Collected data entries
★ ★ ★ ★ ★

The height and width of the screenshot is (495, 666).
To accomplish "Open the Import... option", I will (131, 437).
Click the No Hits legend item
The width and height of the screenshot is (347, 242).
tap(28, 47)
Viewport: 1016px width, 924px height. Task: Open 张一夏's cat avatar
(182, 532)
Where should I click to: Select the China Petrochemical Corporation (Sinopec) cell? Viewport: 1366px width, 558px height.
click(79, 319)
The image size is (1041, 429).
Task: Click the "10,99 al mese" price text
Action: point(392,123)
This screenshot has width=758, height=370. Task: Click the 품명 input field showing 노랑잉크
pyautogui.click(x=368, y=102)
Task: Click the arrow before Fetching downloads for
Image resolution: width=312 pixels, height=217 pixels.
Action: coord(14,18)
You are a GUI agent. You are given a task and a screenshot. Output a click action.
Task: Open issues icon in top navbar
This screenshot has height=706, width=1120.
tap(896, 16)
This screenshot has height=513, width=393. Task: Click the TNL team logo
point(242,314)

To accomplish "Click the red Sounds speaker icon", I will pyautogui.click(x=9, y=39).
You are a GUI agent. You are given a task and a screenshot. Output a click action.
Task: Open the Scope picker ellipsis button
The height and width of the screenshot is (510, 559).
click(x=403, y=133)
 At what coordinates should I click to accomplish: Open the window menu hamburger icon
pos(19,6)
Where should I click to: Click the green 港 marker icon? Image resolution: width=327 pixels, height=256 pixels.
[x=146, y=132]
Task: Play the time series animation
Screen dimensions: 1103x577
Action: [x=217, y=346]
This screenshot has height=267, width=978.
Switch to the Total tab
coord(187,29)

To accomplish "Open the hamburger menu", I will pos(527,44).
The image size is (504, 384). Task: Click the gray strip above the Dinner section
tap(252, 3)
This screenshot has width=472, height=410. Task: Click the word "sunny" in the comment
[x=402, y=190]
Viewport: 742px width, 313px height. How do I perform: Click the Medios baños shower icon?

★ ★ ★ ★ ★

▶ The task
Line by line, retype all of the entries.

▶ Output of the exercise
The height and width of the screenshot is (495, 666).
To accomplish "Open the Import... option", I will (131, 437).
Click the No Hits legend item
The width and height of the screenshot is (347, 242).
tap(28, 47)
Viewport: 1016px width, 924px height. Task: Open 张一夏's cat avatar
(182, 532)
Where should I click to: Select the China Petrochemical Corporation (Sinopec) cell? Viewport: 1366px width, 558px height.
click(79, 319)
The image size is (1041, 429).
Task: Click the "10,99 al mese" price text
Action: point(392,123)
This screenshot has width=758, height=370. Task: Click the 품명 input field showing 노랑잉크
pyautogui.click(x=368, y=102)
Task: Click the arrow before Fetching downloads for
Image resolution: width=312 pixels, height=217 pixels.
Action: coord(14,18)
You are a GUI agent. You are given a task and a screenshot. Output a click action.
Task: Open issues icon in top navbar
This screenshot has height=706, width=1120.
tap(896, 16)
This screenshot has height=513, width=393. Task: Click the TNL team logo
point(242,314)

To accomplish "Click the red Sounds speaker icon", I will pyautogui.click(x=9, y=39).
You are a GUI agent. You are given a task and a screenshot. Output a click action.
Task: Open the Scope picker ellipsis button
The height and width of the screenshot is (510, 559).
click(x=403, y=133)
 At what coordinates should I click to accomplish: Open the window menu hamburger icon
pos(19,6)
Where should I click to: Click the green 港 marker icon? Image resolution: width=327 pixels, height=256 pixels.
[x=146, y=132]
Task: Play the time series animation
Screen dimensions: 1103x577
Action: [x=217, y=346]
This screenshot has height=267, width=978.
Switch to the Total tab
coord(187,29)

To accomplish "Open the hamburger menu", I will pos(527,44).
The image size is (504, 384). Task: Click the gray strip above the Dinner section
tap(252, 3)
This screenshot has width=472, height=410. Task: Click the word "sunny" in the comment
[x=402, y=190]
Viewport: 742px width, 313px height. How do I perform: Click the Medios baños shower icon?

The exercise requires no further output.